The dependencies KHARMA needs from the system are ~exactly the same as Parthenon and Kokkos:
- A C++17 compliant compiler with OpenMP (tested on several of GCC >= 8, Intel >= 19, nvc++ (formerly PGI) >= 21.9, clang++ and derivatives >= 12)
- An MPI implementation
- Parallel HDF5 compiled against this MPI implementation
And optionally
- CUDA >= 11.5 and a CUDA-supported C++ compiler
OR
- The most recent Intel oneAPI release, and a compatible OpenCL compiler for Intel GPUs (SYCL/oneAPI support is experimental)

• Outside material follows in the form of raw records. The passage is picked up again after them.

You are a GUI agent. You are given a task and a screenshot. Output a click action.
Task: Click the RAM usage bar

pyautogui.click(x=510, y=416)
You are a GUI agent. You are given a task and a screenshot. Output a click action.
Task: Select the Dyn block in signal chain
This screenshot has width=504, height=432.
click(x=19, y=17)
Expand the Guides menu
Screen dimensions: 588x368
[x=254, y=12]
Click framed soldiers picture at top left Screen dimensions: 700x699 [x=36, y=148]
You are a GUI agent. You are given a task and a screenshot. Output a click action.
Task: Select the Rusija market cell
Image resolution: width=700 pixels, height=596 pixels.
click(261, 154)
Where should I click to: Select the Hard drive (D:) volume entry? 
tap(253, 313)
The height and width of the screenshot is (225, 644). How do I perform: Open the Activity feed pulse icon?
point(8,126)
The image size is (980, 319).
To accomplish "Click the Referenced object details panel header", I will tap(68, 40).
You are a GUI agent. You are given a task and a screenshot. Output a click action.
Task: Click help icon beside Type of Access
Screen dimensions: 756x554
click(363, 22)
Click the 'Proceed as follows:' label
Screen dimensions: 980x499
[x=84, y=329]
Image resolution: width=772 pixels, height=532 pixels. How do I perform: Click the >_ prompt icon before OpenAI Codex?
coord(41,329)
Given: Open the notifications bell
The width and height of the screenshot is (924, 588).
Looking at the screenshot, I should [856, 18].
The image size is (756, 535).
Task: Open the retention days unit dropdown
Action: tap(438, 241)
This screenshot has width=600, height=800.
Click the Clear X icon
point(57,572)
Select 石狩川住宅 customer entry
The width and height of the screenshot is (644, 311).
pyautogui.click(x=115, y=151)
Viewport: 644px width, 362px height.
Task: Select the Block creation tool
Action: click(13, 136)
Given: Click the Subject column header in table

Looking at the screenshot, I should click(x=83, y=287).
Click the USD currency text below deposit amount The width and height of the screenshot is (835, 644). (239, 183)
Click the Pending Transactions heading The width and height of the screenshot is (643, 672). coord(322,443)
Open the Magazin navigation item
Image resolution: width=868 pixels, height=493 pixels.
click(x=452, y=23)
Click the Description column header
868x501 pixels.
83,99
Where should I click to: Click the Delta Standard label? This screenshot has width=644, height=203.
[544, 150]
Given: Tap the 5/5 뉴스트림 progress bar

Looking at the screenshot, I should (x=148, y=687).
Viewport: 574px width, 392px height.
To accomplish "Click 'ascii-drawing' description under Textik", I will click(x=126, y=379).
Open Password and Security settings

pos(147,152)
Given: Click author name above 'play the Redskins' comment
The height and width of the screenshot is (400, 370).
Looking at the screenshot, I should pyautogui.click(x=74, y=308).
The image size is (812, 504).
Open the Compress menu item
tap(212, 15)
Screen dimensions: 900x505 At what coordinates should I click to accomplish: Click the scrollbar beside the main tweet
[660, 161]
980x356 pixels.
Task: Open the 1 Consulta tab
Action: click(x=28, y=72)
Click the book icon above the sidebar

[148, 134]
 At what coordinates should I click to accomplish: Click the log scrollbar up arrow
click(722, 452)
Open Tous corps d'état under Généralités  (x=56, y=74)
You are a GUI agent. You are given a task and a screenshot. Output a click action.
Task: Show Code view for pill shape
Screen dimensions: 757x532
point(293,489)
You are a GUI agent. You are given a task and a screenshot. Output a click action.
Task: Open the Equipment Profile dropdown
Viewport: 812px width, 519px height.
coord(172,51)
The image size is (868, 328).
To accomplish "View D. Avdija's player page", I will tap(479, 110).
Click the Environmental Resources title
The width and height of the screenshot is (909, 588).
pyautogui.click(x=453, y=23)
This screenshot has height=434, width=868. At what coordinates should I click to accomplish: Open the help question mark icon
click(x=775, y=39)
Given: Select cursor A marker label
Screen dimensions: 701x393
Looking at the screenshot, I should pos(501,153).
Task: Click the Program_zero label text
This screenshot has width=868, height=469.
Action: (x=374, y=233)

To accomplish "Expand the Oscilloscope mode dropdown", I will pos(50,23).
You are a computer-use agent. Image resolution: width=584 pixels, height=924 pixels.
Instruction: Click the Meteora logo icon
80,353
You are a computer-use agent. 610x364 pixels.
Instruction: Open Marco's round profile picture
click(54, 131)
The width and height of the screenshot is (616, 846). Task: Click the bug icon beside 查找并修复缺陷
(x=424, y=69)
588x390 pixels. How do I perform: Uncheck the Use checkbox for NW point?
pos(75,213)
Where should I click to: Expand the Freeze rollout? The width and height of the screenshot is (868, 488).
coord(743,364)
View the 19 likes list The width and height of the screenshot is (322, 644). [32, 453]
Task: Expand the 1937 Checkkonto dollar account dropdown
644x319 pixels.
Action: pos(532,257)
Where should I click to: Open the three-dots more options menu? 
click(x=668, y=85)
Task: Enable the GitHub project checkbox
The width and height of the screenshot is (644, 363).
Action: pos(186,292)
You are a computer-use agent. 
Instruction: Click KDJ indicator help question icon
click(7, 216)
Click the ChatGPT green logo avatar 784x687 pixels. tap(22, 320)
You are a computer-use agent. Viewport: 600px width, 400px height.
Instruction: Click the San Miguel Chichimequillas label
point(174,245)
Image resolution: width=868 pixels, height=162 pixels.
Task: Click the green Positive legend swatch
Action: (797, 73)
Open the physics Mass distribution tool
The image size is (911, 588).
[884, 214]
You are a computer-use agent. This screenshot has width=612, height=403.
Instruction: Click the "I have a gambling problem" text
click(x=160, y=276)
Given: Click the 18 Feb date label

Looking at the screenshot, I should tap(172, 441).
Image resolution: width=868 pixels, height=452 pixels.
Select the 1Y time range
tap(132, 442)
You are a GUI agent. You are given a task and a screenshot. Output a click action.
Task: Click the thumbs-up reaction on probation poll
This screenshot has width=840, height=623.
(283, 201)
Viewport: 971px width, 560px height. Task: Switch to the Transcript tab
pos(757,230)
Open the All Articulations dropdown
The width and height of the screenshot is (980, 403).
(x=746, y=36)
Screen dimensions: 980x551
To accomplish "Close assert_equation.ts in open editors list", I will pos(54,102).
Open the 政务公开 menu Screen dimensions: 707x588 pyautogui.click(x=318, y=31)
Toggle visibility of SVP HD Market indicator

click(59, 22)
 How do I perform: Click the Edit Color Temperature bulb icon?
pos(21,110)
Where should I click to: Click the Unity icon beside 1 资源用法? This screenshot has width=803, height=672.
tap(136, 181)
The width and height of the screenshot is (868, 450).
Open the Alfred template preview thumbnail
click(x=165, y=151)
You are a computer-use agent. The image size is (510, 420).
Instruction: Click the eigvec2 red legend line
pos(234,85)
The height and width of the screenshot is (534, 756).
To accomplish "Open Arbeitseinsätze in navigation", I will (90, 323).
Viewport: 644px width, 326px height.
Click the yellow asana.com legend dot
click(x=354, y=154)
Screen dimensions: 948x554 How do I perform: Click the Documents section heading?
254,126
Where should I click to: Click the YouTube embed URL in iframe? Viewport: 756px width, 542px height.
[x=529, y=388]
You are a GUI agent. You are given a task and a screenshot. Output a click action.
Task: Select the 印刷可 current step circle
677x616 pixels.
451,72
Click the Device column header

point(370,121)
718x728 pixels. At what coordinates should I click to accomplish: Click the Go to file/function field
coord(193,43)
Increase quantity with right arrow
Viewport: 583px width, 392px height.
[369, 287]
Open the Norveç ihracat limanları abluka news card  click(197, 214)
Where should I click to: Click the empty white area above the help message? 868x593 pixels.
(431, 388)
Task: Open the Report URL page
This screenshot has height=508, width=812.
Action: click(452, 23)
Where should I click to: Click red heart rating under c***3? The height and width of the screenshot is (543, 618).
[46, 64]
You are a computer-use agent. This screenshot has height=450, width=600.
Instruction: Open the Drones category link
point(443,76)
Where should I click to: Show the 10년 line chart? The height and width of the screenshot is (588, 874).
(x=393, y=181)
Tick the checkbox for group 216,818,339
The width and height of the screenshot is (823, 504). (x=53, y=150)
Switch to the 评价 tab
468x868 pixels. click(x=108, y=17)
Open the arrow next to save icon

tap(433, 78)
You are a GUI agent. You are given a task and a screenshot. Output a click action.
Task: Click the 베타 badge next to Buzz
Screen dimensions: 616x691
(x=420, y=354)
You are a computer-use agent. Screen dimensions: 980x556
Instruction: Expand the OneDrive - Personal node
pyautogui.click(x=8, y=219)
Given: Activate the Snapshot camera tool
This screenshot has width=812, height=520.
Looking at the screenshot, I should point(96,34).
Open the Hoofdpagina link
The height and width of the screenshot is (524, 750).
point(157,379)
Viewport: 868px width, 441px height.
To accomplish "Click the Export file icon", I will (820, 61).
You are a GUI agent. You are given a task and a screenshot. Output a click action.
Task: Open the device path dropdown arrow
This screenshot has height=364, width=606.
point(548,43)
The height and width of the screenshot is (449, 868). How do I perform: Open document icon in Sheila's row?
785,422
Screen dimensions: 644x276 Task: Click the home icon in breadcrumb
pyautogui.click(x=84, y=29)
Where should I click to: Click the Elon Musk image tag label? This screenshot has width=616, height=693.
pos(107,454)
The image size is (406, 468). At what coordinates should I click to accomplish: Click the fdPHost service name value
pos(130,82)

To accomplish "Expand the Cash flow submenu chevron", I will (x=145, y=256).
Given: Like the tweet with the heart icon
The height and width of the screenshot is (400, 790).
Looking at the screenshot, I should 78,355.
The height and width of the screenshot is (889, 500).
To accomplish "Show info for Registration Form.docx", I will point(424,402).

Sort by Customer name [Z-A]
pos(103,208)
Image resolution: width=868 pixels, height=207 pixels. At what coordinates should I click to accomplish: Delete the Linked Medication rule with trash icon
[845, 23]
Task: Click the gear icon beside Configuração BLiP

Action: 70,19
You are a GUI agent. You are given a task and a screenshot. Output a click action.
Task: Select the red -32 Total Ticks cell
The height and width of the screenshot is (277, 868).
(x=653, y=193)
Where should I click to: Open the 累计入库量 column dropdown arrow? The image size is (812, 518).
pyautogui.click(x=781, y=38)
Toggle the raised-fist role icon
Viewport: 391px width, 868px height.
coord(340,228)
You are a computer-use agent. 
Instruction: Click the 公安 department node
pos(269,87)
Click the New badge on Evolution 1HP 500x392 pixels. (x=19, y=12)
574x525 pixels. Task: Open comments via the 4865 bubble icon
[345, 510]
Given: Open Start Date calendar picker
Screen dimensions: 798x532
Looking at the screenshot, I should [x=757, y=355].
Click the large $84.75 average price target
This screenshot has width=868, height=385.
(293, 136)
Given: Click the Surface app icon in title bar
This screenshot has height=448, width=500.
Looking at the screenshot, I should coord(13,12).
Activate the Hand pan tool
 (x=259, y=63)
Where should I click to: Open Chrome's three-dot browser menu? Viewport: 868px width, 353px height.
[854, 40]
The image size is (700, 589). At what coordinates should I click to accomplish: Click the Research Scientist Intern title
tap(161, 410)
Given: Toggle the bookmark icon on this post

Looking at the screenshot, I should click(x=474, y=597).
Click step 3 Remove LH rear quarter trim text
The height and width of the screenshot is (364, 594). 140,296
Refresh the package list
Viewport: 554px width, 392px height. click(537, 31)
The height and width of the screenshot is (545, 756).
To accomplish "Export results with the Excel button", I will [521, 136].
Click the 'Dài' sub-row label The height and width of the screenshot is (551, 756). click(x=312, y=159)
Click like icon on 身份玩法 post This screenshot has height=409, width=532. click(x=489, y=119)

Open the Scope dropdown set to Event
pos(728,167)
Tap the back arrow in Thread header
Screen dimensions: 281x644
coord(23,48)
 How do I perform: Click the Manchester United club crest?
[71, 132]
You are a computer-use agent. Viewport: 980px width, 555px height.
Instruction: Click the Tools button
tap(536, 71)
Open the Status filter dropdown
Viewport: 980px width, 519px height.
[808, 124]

All of these should come either as distribution packages for local Linux systems, or as modules on HPC systems, with the exception of parallel HDF5. Luckily it is quite easy to compile manually, or can be compiled automatically by make.sh
if the parameter hdf5
is put on the command line. KHARMA can also be compiled without MPI, by specifying nompi
(meaning that in some sense, the only user-provided KHARMA dependencies are a recent C++ compiler and any system libraries).
KHARMA uses cmake
for building, and has a small set of bash
scripts to handle loading the correct modules and giving the correct arguments to cmake
on specific systems. Contributions with additional machine-specific code are welcome, see the examples in machines/
.
Generally, on systems with a parallel HDF5 module, one can then run the following to compile for CPU with OpenMP:
./make.sh clean
You may be able to use the following to compile for GPU with CUDA:
./make.sh clean cuda
cmake
will check default directories for each dependency, e.g. /usr/local
, and provide detailed error messages about which libraries it is missing. In many cases, you will only need to add the path to your parallel HDF5:
PREFIX_PATH=/absolute/path/to/phdf5 HOST_ARCH=CPUVER ./make.sh clean
If you need to specify multiple custom-installed dependencies (e.g. CUDA), you can set PREFIX_PATH="/path/to/one;/path/to/two". PREFIX_PATH does not support spaces in paths, because shell escapes are hard.
Several notes:
- After compiling once successfully, you do not need to specify
clean
any longer, unless you change the compiler or the location of dependencies. Invocations withoutclean
will recompile only the files you've changed in KHARMA. - Since many
conda
environments include a serial version of HDF5, having aconda
environment loaded can preventcmake
correctly finding the parallel version. Unload your conda environments before compiling code! - To avoid adding the prefix variables during every compile, create a file
machines/hostname.sh
in the style of other files in that directory, setting any necessary environment variables and/or loading any necessary modules. - If you run into issues when compiling, remember to check the "Known Incompatibilities" section of this page.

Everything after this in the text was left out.